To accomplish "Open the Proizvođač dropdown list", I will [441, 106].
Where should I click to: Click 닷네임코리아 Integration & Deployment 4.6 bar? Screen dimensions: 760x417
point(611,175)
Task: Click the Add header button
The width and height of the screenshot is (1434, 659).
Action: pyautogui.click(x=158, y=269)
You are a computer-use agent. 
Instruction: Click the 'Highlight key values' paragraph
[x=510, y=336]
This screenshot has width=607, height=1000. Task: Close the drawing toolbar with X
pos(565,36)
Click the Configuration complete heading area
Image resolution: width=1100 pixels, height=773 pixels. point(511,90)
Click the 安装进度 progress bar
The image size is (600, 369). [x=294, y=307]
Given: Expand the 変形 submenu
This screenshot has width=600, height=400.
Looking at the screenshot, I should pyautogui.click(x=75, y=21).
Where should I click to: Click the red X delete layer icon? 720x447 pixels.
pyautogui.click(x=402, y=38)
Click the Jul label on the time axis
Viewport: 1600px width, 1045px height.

□ □ □ □

Give every entry again, exactly as it reads.

To accomplish "Open the Proizvođač dropdown list", I will [441, 106].
Where should I click to: Click 닷네임코리아 Integration & Deployment 4.6 bar? Screen dimensions: 760x417
point(611,175)
Task: Click the Add header button
The width and height of the screenshot is (1434, 659).
Action: pyautogui.click(x=158, y=269)
You are a computer-use agent. 
Instruction: Click the 'Highlight key values' paragraph
[x=510, y=336]
This screenshot has width=607, height=1000. Task: Close the drawing toolbar with X
pos(565,36)
Click the Configuration complete heading area
Image resolution: width=1100 pixels, height=773 pixels. point(511,90)
Click the 安装进度 progress bar
The image size is (600, 369). [x=294, y=307]
Given: Expand the 変形 submenu
This screenshot has width=600, height=400.
Looking at the screenshot, I should pyautogui.click(x=75, y=21).
Where should I click to: Click the red X delete layer icon? 720x447 pixels.
pyautogui.click(x=402, y=38)
Click the Jul label on the time axis
Viewport: 1600px width, 1045px height.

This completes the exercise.